What you will do — Of the records that follow, copy only the lines from the line containing "Open .DS_Store using the external link icon" to the line containing "Given: Click Yenile", both included, exactly as written.
Start of Extracted material
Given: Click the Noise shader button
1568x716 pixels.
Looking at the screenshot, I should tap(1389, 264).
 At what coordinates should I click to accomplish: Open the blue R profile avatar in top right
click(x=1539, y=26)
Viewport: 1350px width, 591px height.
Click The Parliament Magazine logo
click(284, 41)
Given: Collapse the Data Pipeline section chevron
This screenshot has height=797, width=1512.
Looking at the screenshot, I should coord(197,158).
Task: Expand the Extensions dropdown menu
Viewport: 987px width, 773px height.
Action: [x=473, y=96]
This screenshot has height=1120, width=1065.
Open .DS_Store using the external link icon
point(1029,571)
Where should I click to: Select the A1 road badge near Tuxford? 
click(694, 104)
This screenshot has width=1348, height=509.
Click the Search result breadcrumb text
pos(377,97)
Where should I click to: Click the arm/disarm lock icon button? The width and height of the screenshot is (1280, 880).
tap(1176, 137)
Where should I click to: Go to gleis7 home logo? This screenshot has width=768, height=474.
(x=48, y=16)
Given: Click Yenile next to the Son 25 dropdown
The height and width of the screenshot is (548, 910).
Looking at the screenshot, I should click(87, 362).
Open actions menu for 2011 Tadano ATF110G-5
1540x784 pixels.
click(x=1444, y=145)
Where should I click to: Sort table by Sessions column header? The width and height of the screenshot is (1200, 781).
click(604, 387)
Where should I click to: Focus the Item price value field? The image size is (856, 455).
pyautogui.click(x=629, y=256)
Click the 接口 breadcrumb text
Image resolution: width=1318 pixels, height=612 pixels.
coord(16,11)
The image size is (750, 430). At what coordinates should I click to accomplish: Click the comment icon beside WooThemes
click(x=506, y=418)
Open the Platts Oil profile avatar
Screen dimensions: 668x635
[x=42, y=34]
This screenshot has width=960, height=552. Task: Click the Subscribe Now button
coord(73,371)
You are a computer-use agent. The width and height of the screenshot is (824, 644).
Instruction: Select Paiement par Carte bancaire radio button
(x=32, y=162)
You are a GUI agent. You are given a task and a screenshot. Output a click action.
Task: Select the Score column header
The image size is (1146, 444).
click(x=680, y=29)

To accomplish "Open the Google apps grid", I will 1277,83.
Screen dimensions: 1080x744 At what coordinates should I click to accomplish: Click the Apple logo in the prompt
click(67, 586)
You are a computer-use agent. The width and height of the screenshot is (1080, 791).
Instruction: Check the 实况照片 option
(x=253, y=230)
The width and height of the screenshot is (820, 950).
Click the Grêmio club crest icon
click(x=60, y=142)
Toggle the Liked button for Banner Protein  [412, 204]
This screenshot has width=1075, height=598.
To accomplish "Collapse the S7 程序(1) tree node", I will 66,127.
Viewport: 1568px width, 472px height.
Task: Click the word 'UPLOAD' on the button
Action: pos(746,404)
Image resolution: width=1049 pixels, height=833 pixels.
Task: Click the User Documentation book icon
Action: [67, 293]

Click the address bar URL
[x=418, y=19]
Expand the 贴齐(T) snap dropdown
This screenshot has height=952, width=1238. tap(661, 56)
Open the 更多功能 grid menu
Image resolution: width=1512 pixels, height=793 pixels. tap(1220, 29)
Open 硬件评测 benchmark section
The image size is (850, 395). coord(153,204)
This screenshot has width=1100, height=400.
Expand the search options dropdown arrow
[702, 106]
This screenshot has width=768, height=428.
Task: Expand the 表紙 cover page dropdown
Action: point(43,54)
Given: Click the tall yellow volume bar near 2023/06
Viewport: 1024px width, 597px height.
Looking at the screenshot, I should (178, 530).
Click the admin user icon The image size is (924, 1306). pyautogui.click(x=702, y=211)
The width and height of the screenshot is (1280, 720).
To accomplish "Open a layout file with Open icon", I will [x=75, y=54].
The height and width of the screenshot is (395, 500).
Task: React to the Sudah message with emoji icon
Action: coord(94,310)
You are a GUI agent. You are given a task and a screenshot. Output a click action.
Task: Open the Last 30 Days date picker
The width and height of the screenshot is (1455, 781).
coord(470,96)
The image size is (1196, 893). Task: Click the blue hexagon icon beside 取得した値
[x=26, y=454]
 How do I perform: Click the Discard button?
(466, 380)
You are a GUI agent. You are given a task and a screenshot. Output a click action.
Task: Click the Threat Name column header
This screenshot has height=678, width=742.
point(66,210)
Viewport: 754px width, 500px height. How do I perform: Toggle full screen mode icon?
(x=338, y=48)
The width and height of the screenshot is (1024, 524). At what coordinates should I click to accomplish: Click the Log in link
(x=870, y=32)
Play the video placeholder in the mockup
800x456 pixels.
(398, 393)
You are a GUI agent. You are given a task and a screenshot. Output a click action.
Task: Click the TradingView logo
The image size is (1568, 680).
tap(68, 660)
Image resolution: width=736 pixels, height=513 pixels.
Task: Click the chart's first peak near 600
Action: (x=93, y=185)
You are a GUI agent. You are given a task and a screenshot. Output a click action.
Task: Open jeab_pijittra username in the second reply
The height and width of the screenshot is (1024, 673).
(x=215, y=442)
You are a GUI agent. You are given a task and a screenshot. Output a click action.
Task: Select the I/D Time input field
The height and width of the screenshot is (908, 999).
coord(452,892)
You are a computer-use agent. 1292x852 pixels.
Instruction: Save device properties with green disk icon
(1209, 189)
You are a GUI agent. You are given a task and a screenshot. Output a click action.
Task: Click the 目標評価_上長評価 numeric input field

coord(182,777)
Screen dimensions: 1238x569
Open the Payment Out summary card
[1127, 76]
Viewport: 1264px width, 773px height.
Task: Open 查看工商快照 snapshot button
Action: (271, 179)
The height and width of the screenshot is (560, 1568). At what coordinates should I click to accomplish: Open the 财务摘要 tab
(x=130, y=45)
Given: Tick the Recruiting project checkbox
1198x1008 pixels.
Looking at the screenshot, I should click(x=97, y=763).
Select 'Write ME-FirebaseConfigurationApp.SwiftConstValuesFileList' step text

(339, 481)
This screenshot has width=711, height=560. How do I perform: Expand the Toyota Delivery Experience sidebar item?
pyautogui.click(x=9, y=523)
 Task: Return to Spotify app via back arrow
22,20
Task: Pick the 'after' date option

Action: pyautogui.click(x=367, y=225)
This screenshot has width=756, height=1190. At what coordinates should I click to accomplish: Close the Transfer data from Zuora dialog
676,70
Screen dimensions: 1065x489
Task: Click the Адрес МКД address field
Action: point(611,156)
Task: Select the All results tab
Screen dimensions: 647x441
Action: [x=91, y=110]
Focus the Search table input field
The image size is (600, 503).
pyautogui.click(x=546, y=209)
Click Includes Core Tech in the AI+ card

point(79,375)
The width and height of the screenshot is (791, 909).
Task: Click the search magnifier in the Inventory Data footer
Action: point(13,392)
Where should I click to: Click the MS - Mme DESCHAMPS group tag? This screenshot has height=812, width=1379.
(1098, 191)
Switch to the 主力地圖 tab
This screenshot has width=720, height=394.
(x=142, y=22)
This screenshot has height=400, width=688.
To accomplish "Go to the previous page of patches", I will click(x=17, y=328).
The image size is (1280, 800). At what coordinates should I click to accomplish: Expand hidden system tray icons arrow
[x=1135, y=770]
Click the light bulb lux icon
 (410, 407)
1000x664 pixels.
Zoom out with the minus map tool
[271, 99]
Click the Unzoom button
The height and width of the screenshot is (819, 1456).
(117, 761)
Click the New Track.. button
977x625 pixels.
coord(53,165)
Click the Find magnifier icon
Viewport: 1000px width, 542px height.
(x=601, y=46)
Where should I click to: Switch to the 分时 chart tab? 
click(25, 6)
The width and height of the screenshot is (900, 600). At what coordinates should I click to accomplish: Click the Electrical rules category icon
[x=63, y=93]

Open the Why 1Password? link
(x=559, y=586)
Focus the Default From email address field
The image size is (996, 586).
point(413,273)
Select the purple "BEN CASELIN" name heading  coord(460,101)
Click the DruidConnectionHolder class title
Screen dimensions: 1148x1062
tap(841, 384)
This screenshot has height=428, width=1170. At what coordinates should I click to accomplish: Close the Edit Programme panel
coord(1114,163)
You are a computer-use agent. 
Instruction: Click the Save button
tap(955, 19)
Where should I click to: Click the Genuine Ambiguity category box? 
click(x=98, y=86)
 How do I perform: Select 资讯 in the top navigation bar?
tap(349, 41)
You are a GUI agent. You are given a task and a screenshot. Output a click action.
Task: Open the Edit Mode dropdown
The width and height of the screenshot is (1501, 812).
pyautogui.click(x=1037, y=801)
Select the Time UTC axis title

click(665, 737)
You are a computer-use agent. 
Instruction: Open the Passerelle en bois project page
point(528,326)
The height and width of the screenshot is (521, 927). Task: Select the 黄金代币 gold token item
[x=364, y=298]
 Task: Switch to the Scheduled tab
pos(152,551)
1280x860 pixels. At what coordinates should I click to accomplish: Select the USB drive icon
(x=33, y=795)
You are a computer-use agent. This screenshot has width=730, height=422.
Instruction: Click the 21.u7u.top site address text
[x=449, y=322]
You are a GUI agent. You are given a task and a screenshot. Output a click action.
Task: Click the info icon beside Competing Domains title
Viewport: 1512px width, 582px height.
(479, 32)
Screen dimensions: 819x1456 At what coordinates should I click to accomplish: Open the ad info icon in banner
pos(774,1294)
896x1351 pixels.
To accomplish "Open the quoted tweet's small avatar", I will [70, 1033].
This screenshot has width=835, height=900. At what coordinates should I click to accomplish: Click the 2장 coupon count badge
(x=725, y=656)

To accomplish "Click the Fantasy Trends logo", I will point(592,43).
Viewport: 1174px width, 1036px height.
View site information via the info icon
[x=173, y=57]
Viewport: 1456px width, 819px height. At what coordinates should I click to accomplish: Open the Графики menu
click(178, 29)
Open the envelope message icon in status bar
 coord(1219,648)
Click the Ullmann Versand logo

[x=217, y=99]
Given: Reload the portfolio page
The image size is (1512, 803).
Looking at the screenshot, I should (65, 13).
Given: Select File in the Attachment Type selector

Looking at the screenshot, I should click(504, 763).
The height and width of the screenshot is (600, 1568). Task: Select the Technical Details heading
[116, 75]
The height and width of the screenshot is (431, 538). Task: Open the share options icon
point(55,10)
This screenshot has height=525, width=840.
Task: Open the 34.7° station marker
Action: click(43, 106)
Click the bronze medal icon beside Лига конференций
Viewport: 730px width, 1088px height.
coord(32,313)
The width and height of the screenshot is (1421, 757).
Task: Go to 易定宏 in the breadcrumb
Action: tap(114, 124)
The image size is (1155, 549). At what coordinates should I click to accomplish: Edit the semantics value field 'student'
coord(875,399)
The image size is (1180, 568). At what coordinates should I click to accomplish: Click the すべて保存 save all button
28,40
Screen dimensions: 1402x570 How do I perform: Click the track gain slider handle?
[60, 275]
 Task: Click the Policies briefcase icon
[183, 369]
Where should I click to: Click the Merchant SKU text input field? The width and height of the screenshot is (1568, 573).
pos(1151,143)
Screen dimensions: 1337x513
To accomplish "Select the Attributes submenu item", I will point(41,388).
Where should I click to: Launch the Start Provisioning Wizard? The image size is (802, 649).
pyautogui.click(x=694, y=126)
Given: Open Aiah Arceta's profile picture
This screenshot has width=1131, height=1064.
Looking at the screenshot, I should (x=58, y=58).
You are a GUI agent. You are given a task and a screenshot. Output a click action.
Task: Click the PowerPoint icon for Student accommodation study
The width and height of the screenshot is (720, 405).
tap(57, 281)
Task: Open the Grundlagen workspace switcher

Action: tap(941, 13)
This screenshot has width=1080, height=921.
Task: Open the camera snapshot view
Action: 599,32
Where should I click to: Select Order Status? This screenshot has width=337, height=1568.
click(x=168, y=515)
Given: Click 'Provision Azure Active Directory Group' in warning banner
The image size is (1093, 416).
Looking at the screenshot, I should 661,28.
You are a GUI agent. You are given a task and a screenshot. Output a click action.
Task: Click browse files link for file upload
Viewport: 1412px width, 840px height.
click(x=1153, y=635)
End of Extracted material
Written answer —
Open .DS_Store using the external link icon
point(1029,571)
Where should I click to: Select the A1 road badge near Tuxford? 
click(694, 104)
This screenshot has width=1348, height=509.
Click the Search result breadcrumb text
pos(377,97)
Where should I click to: Click the arm/disarm lock icon button? The width and height of the screenshot is (1280, 880).
tap(1176, 137)
Where should I click to: Go to gleis7 home logo? This screenshot has width=768, height=474.
(x=48, y=16)
Given: Click Yenile next to the Son 25 dropdown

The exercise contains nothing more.